Mr Teixeira was closely linked to Sanud by an inquiry of the Brazilian senate in 2001. It found that funds from Sanud had been secretly channelled to Mr Teixeira through one of his companies.

The list obtained by Panorama also includes details of 100,000 French francs (£12,900) paid to Issa Hayatou, the Fifa vice-president representing football in African nations.

Fifa president Sepp Blatter said in a statement that the 2008 court case had largely exonerated the former ISL officials.

He said: "It is important to stress that no Fifa officials were accused of any criminal offence in these proceedings."

The recipients of most of the money paid by ISL into accounts in Liechtenstein cannot be traced.

These latest allegations of wrongdoing by Fifa executive members come after two of the 24 committee members were banned last month from voting in Thursday's ballot.

The bans came after the London-based Sunday Times accused Amos Adamu and Reynald Temarii of being willing to sell their World Cup votes.

Family business
Fifa executive Jack Warner Jack Warner told reporters he had "no interest" in Panorama's allegations

The fourth Fifa executive named in the Panorama programme is Trinidad and Tobago's Jack Warner, one of the organisation's vice-presidents.

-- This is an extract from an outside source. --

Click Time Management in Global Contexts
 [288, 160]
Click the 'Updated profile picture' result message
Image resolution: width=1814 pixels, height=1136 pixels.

Panorama says it has seen e-mails and an invoice which show Mr Warner was involved in the procurement of $84,000 worth of 2010 World Cup tickets.

The e-mail trail suggests the tickets were destined for the black market but the planned deal - including 38 tickets for the final in Johannesburg - collapsed because the touts were not prepared to pay the asking price.

In 2006, Panorama revealed that Mr Warner had sold tickets on the black market for that year's World Cup tournament in Germany.

Fifa subsequently ordered Mr Warner's family business, Simpaul Travel, to make a $1m donation to charity to "compensate for the profits it had made through resale of 2006 Fifa World Cup tickets".

Asked to respond to Panorama's allegations by the Press Association news agency, Mr Warner said he had "no interest in this matter... now or ever".

Panorama: Fifa's Dirty Secrets was broadcast on BBC One on Monday, 29 November and is now available in the UK on the BBC iPlayer.